Before television and radio, there was poetry.  In The Great War and Modern Memory, describing the world of 1914, Fussell asserts, “Except for sex and drinking, amusement was largely found in language formally arranged, either in books and periodicals or at the theater and music hall, or in one’s friends’ anecdotes, rumors, or clever structuring of words” (158).  In other words, language was entertainment.  Books were the immortal companions of the soldiers in the trenches. 

For one of the first times in history, most of the soldiers were literate, and reading offered men an escape to other worlds removed from the mud and blood, an avenue for self-improvement when the surrounding situation was descending into madness, and a way to battle the boredom of static, entrenched armies.   Fussell claims that “the Oxford Book of English Verse presides over the Great War in a way that has never been sufficiently appreciated” (159). 

When soldiers tried to make sense out of the senselessness of the war with language, and when ordinary language failed to communicate the realities of the Great War, trench poets often turned to the language of literature, recycling words and images from traditional sources. 

Edgell Rickword, “youngest of the soldier poets” (Kendall’s Poetry of the First World War), took with him to the Front a two-volume edition of the poems of John Donne, a seventeenth-century Metaphysical poet, and with dark humor, Rickword uses Donne to give voice to the horror of watching a friend’s body decay. 

Trench Poets by Edgell Rickword
 
I knew a man, he was my chum,
But he grew darker day by day,
And would not brush the flies away,
Nor blanch however fierce the hum
Of passing shells; I used to read,
to rouse him, random things from Donne—
like ‘Get with child a mandrake root.’
But you can tell he was far gone,
for he lay gaping, mackerel-eyed,
and stiff and senseless as a post
even when that old poet cried
‘I long to talk with some old lover’s ghost.’

I tried the Elegies one day,
but he, because he heard me say:
‘What needst thou have more covering than a man?’
grinned nastily, so then I knew
the worms had got his brains at last.
There was one thing I still might do
To starve those worms; I racked my head
for wholesome lines and quoted Maud.
His grin got worse and I could see
he sneered at passion’s purity.
He stank so badly, though we were great chums
I had to leave him; then rats ate his thumbs.
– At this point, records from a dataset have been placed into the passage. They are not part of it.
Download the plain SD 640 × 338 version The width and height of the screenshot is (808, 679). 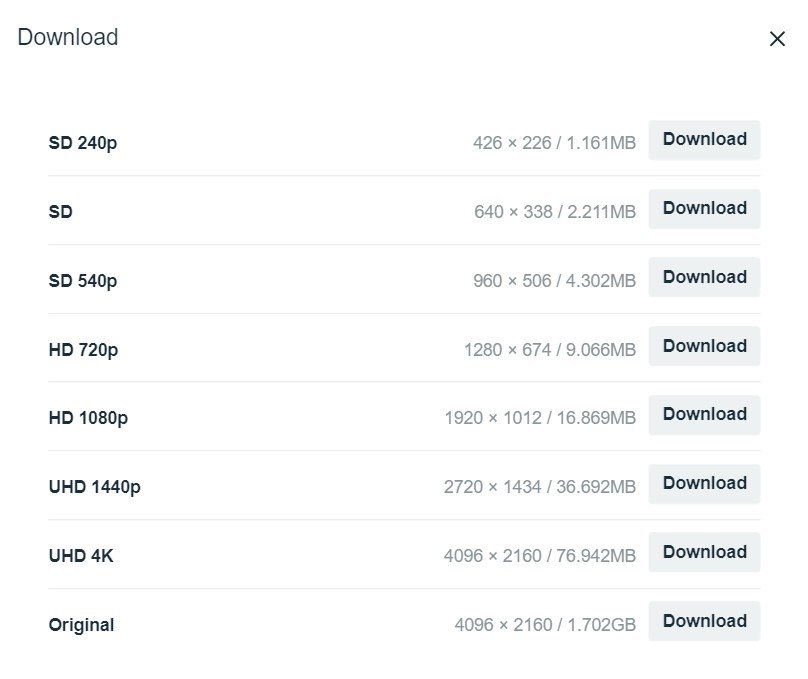coord(704,209)
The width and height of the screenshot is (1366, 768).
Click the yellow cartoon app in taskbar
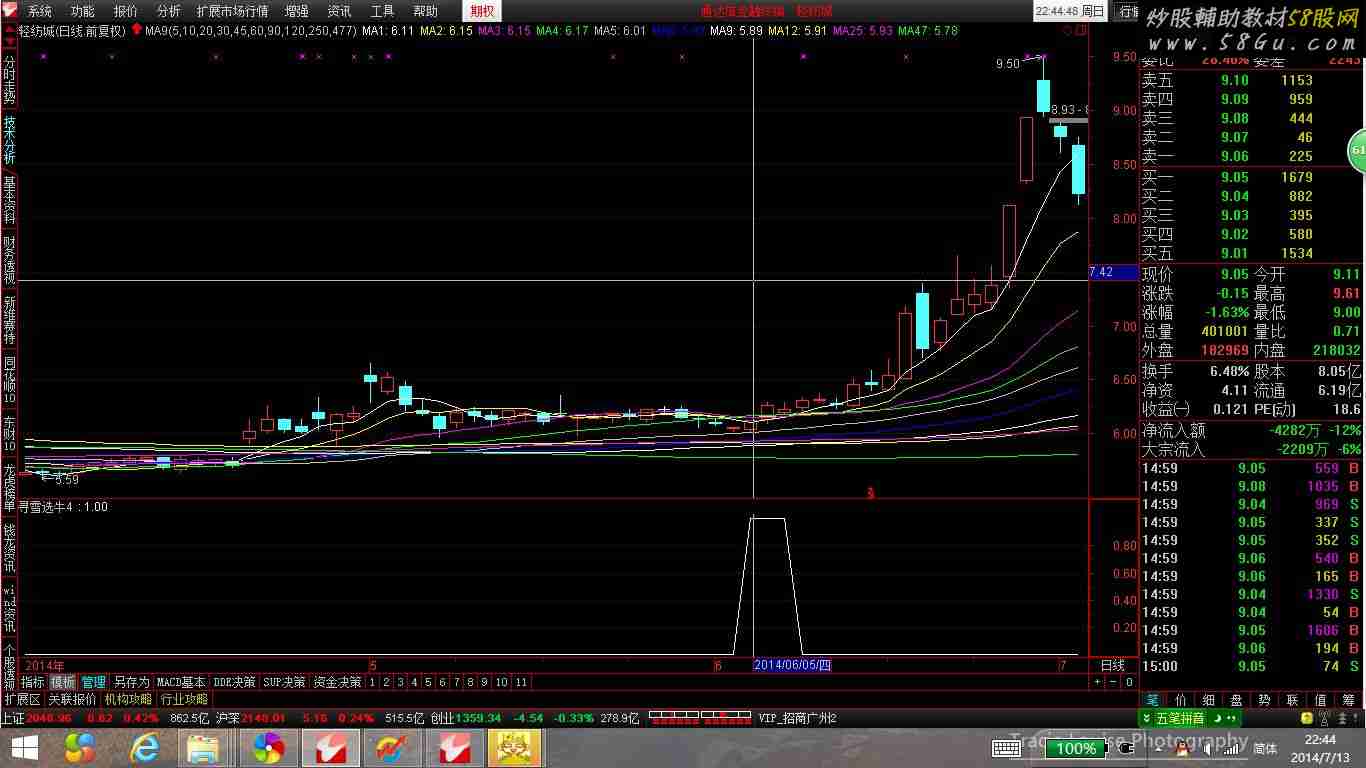tap(514, 748)
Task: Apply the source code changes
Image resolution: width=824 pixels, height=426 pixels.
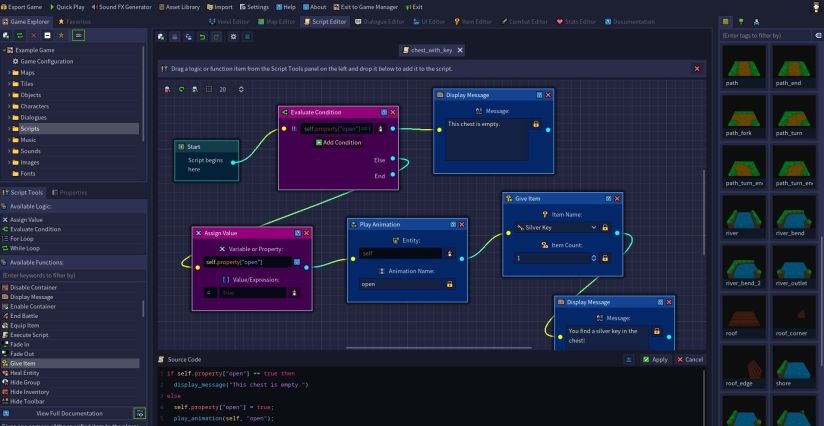Action: 656,359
It’s a shocking poem the first time you read it -- the speaker irreverently bounces the timeless and elegant poetry of Donne off of the increasingly grotesque body of his “chum,” in a vain attempt to “rouse the dead.”  But what better words can be used?  Poetry and high language are commonly used to cope with grief. 

What is jarring are the colloquial and disturbingly realistic descriptions of a dead body that are interwoven with Donne’s poetry:  “mackerel-eyed,” “stiff and senseless,” and “grinned nastily.”  The excerpts that Rickword chooses from Donne seem to tell their own story:  it begins with an invitation to accomplish the impossible (“Get with child” from Donne’s “Song,”), then moves to longing and the frustration of unrequited love and connection (“I long to talk” from “Love’s Deity”), and ends with a reference to nakedness and seduction (from “To His Mistress Going to Bed”).  The continued unresponsiveness of his friend causes the writer to abandon the sensual immorality of the last Donne reference, and so he reaches for “wholesome lines” and settles upon Maud, Tennyson’s romantic poem of doomed love.  But the putrefying body “sneers” at these Victorian ideals of love and purity; his physical reality seems more in tune with the Metaphysical theme of carpe diem expressed in Marvell’s lines, “The grave’s a fine and private place,/ But none, I think, do there embrace,” – except that this body has been deprived of even the final dignity and comfort of a private grave. 

The last two lines of Rickword’s poem are perhaps the most disturbing:  abandoning the noble tradition of literary poetry, in a final clumsy couplet that sounds more like a limerick than a sonnet, he also abandons his comrade's corpse.  Poetry itself has failed both the speaker and his friend, and only a trite rhyme is left to signal the utter inadequacy of language to express the horrors of this war.